As a result of that investigation, the FAA instituted a new system of overseeing airline maintenance in 1998, called the Air Transportation Oversight System. But as of last year, the inspector general found that it wasn't yet fully operational. And in the new report, it found the FAA continues to focus too much on the major airlines' in-house maintenance operations.

"In FY 2002, certificate management inspectors completed an average of 220 inspections of in-house maintenance procedures for the major carriers," the report states. "For the same year, they completed an average of only 7 inspections of outsourced maintenance facilities used by these carriers."

The FAA is quick to note that it does have inspectors assigned only to repair stations. Of its 1,745 maintenance inspectors, 708 oversee the repair stations. But the union that represents the inspectors insists there are still not enough people to oversee the 5,250 repair stations properly, particularly since 650 of them are overseas. Union officials who represent mechanics at the nation's major airlines also contend that a lot of sloppy work slips through at the repair stations.

'It's alarming because the FAA usually doesn't go very deep into anything when they do their inspections, so the things they did find must be pretty superficial," says Frank Bokfanske, safety and standards director for the Aircraft Mechanics Fraternal Association in Hanover, N.H.

How the two sides see it

The mechanics union has surveyed supervisors at the major airlines who report that it's routine to see crossed cables, improperly tightened bolts, and other such errors when planes return from contractors. But supporters of outsourcing argue that in-house mechanics can make errors as well. They say outsourcing may even be safer because another layer of safety is built into the system: Work done in repair shops is usually double-checked by the carriers' own mechanics.

But arguments aside, even union members acknowledge that outsourcing is here to stay. It can save carriers as much as 40 percent in maintenance costs and allows them to build flexibility into their high fixed costs, according to Frank Werner, an aviation finance expert at Fordham Business School in New York.

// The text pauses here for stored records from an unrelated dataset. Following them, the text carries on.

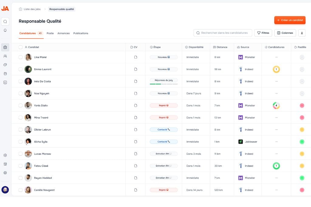
Task: Switch to the Annonces tab
Action: (x=63, y=33)
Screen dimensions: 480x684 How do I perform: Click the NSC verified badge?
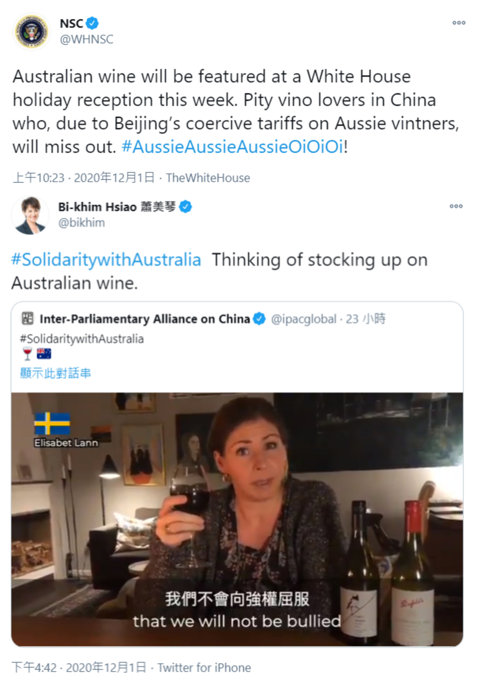tap(92, 23)
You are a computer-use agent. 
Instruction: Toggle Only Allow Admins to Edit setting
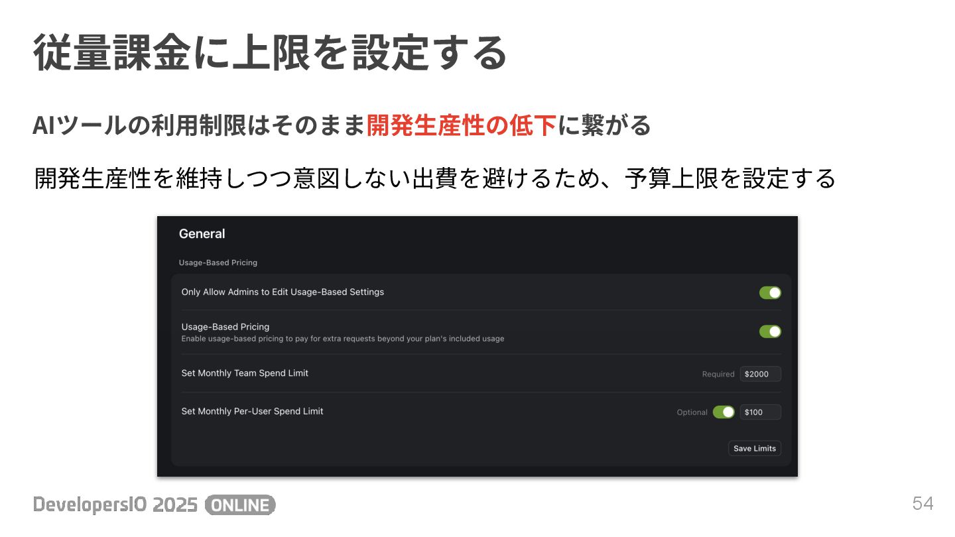[x=770, y=292]
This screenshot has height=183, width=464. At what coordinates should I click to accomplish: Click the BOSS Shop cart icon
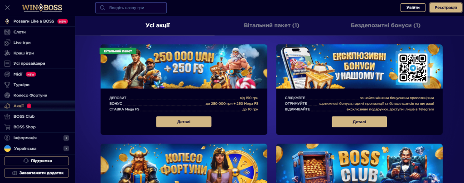coord(7,127)
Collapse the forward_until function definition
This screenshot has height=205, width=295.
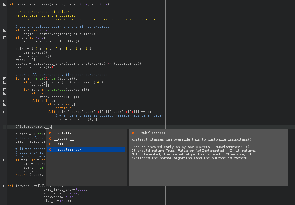coord(5,186)
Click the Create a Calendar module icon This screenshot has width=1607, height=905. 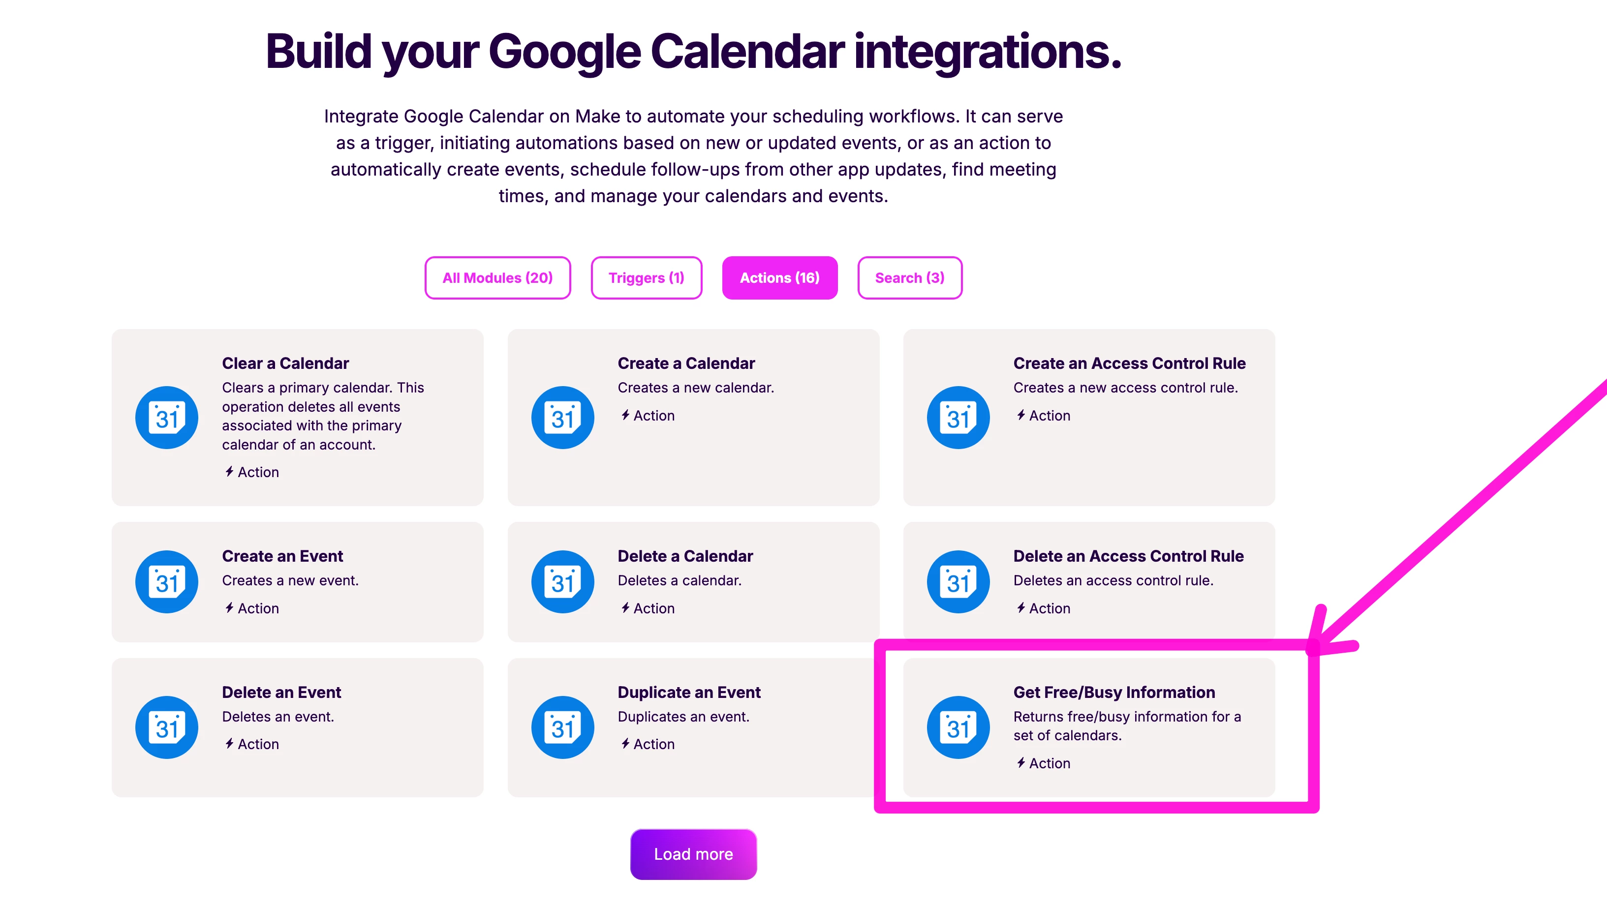pyautogui.click(x=562, y=417)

Indeed, most of the low-cost carriers, which have set the benchmark for cost savings in the industry, outsource as many of their services as they can, according to Steven Casley of Back Aviation Solutions. "US Airways and United were able to secure concessions [from unions to allow more outsourcing] in bankruptcy," he says. "That has put pressure on other unions to give concessions to allow their carriers to compete effectively."